┌──
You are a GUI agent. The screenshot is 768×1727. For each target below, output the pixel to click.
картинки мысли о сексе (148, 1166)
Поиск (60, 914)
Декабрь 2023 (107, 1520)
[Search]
└──
#### Required work
Return the entries above word for word.

#### Result for this task
You are a GUI agent. The screenshot is 768×1727. For each target below, output the pixel to click.
картинки мысли о сексе (148, 1166)
Поиск (60, 914)
Декабрь 2023 (107, 1520)
[Search]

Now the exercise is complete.